Durante el acto central realizado en Plaza de Mayo, estudiantes, docentes, investigadores y trabajadores no docentes difundieron un documento consensuado en el que denunciaron el “incumplimiento” de la Ley de Financiamiento Universitario y reclamaron la inmediata aplicación de la norma aprobada por el Congreso.
La movilización fue impulsada por el Consejo Interuniversitario Nacional (CIN), la Federación Universitaria Argentina (FUA) y el Frente Sindical de las Universidades Nacionales, con marchas simultáneas en casi 50 ciudades del país.
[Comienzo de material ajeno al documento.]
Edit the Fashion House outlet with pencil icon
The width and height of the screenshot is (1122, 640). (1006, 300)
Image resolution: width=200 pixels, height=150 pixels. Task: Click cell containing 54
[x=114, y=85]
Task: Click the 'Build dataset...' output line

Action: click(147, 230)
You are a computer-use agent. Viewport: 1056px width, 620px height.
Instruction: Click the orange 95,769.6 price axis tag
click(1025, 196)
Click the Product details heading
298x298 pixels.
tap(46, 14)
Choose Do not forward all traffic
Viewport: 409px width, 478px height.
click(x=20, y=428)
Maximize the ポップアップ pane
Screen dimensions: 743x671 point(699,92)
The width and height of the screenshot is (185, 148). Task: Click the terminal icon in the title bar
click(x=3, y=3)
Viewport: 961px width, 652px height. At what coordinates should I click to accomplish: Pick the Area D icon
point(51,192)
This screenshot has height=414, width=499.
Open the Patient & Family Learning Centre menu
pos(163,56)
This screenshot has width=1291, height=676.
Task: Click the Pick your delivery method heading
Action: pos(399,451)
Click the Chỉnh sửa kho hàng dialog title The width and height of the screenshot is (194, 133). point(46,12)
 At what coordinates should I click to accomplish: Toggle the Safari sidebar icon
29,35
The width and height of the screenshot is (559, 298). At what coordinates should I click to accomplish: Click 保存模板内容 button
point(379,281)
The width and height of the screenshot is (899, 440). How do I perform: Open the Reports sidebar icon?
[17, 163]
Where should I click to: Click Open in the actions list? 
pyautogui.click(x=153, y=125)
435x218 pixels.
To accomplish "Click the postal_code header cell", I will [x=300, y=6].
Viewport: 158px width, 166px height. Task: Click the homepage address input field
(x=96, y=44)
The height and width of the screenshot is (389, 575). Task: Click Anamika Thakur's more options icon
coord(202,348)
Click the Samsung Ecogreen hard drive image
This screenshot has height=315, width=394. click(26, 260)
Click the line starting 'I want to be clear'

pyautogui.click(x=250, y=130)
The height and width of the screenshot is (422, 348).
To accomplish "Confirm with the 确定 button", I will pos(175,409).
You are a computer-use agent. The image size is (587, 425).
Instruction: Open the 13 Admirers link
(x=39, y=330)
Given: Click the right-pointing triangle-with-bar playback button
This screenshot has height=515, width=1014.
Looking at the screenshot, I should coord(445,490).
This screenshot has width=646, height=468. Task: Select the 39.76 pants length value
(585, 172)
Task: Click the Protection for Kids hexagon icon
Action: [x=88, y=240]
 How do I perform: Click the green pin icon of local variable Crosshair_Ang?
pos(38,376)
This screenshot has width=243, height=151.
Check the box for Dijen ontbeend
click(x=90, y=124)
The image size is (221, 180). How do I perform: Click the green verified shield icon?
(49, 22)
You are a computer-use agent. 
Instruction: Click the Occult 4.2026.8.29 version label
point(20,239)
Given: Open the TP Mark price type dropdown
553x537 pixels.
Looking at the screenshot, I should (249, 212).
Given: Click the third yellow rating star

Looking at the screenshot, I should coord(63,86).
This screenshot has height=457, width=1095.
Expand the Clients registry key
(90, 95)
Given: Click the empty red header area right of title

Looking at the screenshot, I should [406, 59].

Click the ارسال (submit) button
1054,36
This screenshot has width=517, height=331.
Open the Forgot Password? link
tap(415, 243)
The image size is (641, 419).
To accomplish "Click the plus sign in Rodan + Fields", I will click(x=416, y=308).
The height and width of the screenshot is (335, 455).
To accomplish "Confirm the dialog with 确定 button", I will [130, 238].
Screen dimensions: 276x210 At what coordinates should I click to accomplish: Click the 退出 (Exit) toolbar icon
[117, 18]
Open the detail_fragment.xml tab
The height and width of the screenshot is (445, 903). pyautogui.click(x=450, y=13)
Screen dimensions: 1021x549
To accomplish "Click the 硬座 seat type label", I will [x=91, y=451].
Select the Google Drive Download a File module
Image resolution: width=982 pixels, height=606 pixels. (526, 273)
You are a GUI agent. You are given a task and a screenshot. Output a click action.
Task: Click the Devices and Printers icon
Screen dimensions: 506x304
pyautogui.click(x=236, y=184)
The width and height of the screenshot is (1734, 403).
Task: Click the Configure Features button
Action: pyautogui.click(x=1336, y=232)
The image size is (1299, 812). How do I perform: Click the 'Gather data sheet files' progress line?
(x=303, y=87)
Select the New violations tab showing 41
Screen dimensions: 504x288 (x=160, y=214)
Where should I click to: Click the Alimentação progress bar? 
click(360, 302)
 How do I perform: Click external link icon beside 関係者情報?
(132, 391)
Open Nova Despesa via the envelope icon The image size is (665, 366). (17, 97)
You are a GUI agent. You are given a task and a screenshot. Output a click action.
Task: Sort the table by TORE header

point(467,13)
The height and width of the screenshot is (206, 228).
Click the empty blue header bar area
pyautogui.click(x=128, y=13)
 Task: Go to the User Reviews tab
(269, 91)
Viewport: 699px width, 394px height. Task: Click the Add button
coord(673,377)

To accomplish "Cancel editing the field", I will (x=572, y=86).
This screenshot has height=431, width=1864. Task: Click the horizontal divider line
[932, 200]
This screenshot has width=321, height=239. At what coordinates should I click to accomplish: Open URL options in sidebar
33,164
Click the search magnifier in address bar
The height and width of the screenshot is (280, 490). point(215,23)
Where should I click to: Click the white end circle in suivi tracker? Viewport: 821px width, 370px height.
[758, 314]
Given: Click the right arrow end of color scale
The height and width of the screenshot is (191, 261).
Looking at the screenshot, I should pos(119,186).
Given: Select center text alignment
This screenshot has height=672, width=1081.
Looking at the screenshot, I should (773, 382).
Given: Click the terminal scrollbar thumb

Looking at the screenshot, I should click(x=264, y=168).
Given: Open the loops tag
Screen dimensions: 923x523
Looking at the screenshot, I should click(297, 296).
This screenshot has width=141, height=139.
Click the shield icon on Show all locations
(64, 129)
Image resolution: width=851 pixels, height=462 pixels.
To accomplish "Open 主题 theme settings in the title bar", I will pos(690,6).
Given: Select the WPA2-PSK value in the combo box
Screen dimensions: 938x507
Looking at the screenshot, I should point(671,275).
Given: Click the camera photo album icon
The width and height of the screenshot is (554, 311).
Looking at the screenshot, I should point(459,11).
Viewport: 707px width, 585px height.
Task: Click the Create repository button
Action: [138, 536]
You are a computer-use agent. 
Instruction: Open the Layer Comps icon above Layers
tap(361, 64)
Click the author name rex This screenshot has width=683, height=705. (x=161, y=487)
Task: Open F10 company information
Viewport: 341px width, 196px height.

En el documento leído durante el cierre de la protesta, las universidades advirtieron sobre un “desprecio institucional sin precedentes” y remarcaron que ya pasaron más de 200 días sin que el Ejecutivo aplique plenamente la ley votada por el Congreso. Además, cuestionaron la pérdida del poder adquisitivo de los salarios docentes y no docentes, la reducción de fondos para funcionamiento, ciencia y becas estudiantiles.

Los organizadores señalaron que las transferencias a las universidades nacionales acumulan una fuerte caída real desde 2023 y alertaron que muchas instituciones atraviesan una situación crítica para sostener actividades académicas, investigación, extensión y programas de acompañamiento estudiantil.
La protesta tuvo como epicentro la Ciudad de Buenos Aires, aunque también hubo importantes convocatorias en Córdoba, Rosario, Santa Fe, Mendoza y otras provincias. En paralelo, desde el Gobierno nacional cuestionaron la movilización y aseguraron que el reclamo “está montado emocionalmente sobre mentiras”.